Since I’ve been writing this blog for the past 12 years, I’ve received innumerable comments and e-mails all containing the same words: Why are doctors so stupid about diet? statins? fat? saturated fat? carbohydrate restriction? low-fat diets? and on and on. I’m not sure stupid is the right word – the right word is probably ignorant. But there is some stupidity involved, especially in those docs who have blown it off as a fad despite having been exposed to the benefits of low-carb by their patients who have done so well on it, or even by other doctors who have given it a try. Since I have had so many people write me or comment using the word stupid, I decided to Google the term “why are doctors so…” just to see what would come up first. As you can see from the screen shot below, stupid is the numero uno word, so I went with it.
Since Google ranks the responses in terms of how many people make the query, it looks like doctors in general are a pretty sorry lot. Along with stupid, people want to know why doctors are so mean to nurses, why they’re so important, why they’re so slow and so unhappy. No one asked the question – or at least not in the top five – why are doctors so busy? Having been one for a long time, and having been married to one for almost as long, I can tell you that doctors in practice are really busy.
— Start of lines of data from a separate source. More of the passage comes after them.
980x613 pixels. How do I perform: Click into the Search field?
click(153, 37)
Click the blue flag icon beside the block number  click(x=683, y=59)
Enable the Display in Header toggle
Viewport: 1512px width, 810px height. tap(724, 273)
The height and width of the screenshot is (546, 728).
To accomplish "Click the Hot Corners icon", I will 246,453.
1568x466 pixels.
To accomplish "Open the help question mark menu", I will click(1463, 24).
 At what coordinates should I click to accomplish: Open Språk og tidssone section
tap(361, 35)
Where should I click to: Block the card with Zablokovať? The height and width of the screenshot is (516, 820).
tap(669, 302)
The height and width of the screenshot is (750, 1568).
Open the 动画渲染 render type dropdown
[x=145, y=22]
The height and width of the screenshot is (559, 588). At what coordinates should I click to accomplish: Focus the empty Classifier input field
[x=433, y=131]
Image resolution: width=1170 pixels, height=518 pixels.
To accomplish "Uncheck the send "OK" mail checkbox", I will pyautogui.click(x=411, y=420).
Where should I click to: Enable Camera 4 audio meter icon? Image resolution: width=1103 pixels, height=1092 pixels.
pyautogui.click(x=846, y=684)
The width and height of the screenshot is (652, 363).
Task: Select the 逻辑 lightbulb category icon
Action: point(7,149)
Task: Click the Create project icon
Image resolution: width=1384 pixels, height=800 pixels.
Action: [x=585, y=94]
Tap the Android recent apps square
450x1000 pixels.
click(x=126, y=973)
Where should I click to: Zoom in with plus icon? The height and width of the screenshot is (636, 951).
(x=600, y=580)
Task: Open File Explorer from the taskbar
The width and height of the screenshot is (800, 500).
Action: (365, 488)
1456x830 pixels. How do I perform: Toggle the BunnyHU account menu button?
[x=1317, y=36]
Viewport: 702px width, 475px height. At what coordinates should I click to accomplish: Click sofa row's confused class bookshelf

When you go to see a doctor for a sore throat, the doc comes in, asks a few questions, listens to your heart and lungs, looks in your ears and throat, and probably gets a strep screen. After the results come back from the strep screen, he/she comes back in, tells you the result and gives you a prescription, shot, whatever. It all seems pretty calm. But the physician probably has a kid with a cut lip that needs suturing, a person having chest pain, an elderly patient with a bag full of medicines needing to be sorted, someone with vague abdominal pain, etc. All in a day’s work for a typical primary care doc. And always, always, always something comes in that’s emergent, that totally screws up the schedule and throws the doctor behind.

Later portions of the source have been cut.